7/10
Solid and poignant Griffith film
29 November 2022
Warning: Spoilers
In the days before World War I, Atoline France (Carol Dempster) is engaged to Count de Brissac. Atoline is visited by an old friend from the United States, who brings Ralph Grey (Richard Barthelmess). Ralph falls for Atoline, but she reminds him she is promised to Brissac. When the United States enters the war, Ralph tells his father he is going to enlist, but his father objects. Ralph's brother James (Robert Harron) pretends he is also interested in enlisting, but in reality, he is pretty much a wastrel. Ralph goes off to train for the conflict, while James spends his time with a little fireball named Cutie Beautiful (Clarine Seymour). Eventually James is drafted, despite his father trying to use his connections to block it. The brothers meet on the battlefield. Count de Brissac is killed in action, and the Germans attempt to commandeer Atoline's home. The Grey brothers and the American troops show up in the nick of time.
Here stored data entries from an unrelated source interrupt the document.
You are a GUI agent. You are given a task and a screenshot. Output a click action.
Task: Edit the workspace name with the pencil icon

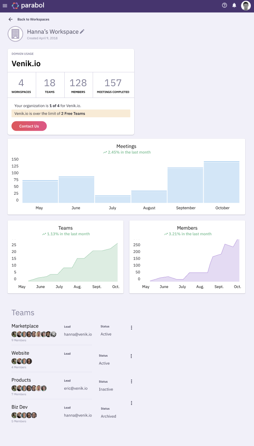(83, 31)
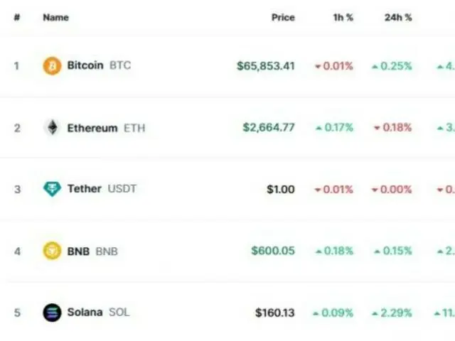Open the Ethereum ETH coin page
The width and height of the screenshot is (455, 341).
point(106,128)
This is an entertaining film, never dull, with some especially poignant scenes from the lesser players. In the beginning, we learn that Atoline's grandfather (Adolf Lestina) was a Civil War Veteran who refuses to admit the Confederacy has been defeated. He has moved to France, and keeps the Confederate flag on his wall. In the final act, as the Americans march by holding the stars and stripes, we see he has finally let go of the past, wiping his hands on the Confederate flag, now little more than a rag.
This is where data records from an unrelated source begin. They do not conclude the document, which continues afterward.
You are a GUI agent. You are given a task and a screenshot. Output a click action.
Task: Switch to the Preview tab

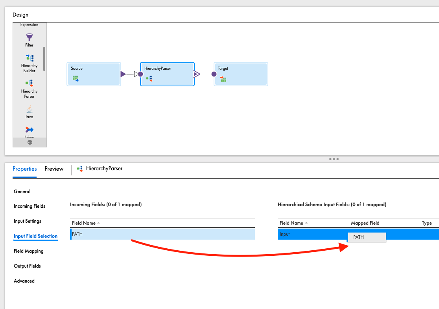[54, 169]
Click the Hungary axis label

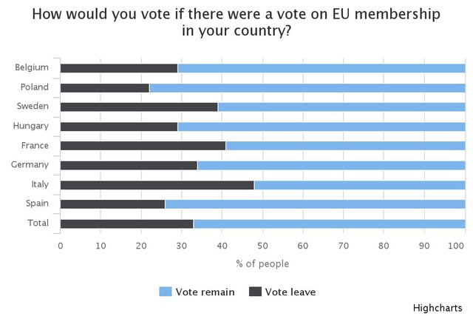(31, 126)
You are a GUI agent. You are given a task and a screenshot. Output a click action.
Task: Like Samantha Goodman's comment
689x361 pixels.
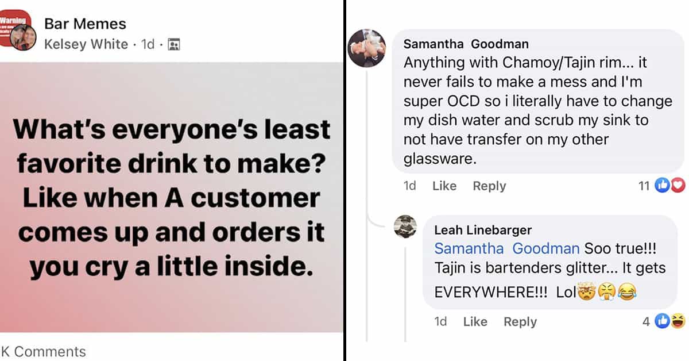coord(444,186)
Director Griffith wired his brother in Kentucky, and had him send the flag that their father, Colonel Jacob Wark Griffith, had rescued on a battlefield during the Civil War. This was the flag used in the initial scenes.

Another emotional scene occurs when a German soldier named Kant (David Butler) says goodbye to his mother, and she gives him some keepsakes to take to the front. At the climax, Kant is severely wounded and attended to by Atoline. As he is dying, he saves Atoline from attack by a fellow German, then makes her promise to return the keepsakes to his mother.
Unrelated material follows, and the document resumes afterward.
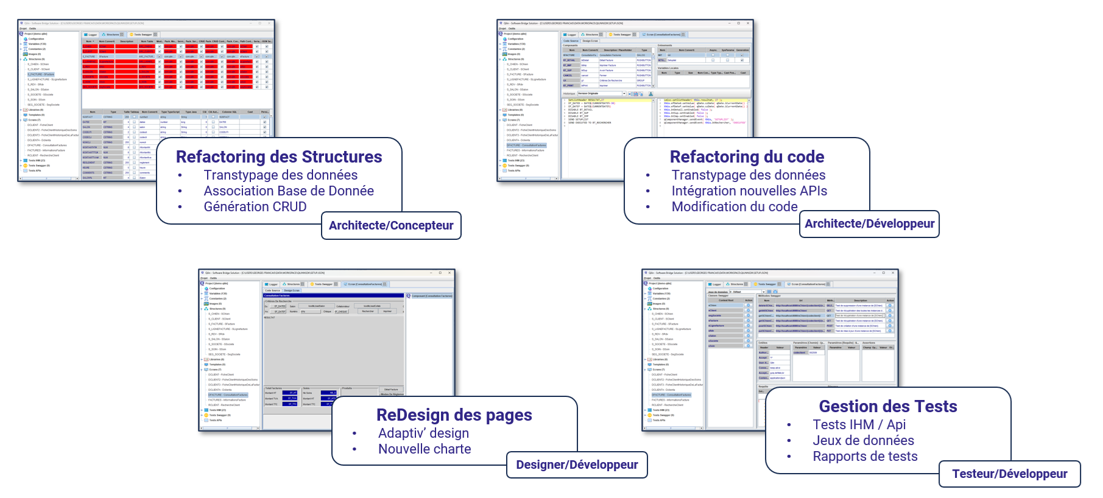This screenshot has height=498, width=1103.
Task: Click the action icon in the sChien Classes Swagger row
Action: [x=748, y=306]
Harron clearly has the better role over Barthelmess, and runs with it. When first we see Harron, he sports a pencil-thin mustache, slick hair, and slouches.

The Army makes a man of him, and when he encounters a German soldier in the trenches, he recognizes him as someone who once bullied him back in the States. So Harron evens the score. Barthelmess is adequate, but his better days were to come. Dempster is attractive, and it's easy to see why Griffith took a "fancy" to her. Clarine Seymour is cute and spunky; her comedic background probably helped here.